In his dissent, Gorsuch suggested that other tools could work. “Under our precedents, an agency can fill in statutory gaps where ‘statutory circumstances’ indicate that Congress meant to grant it such powers,” he explained. “But we don’t follow that rule when the ‘statutory gap’ concerns ‘a question of deep economic and political significance that is central to the statutory scheme.’” Gorsuch also hinted at a much more expansive approach to it in the future. “Although it is nominally a canon of statutory construction, we apply the major questions doctrine in service of the constitutional rule that Congress may not divest itself of its legislative power by transferring that power to an executive agency,” he wrote.

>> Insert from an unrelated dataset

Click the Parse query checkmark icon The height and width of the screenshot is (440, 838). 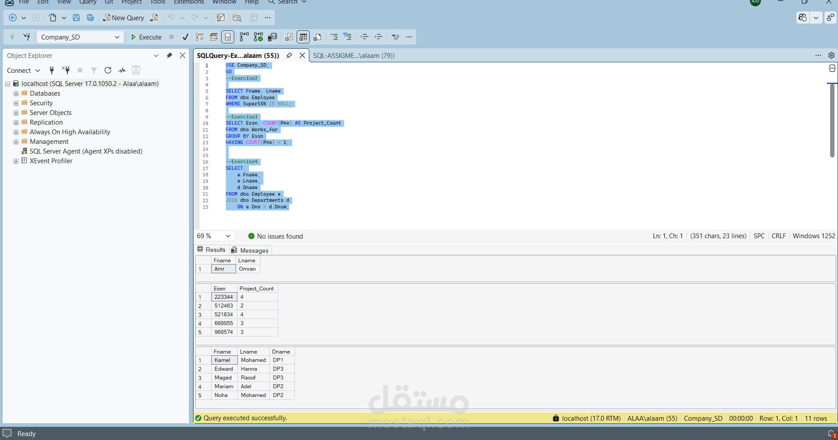[185, 37]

What makes all of this so troubling is the degree to which the court’s conservative majority will bend facts to fit the major questions doctrine and then use it to block novel policymaking decisions with which they disagree. In the OSHA testing-mandate case, the six justices blithely claimed that OSHA couldn’t issue the mandate because the law it cited was designed to address a public health matter, not a workplace-safety matter—a distinction that, in this context, quite literally makes no sense. The Supreme Court may claim it is using this doctrine to defend Congress’s powers. But it looks more and more as if it is bent on simply increasing its own.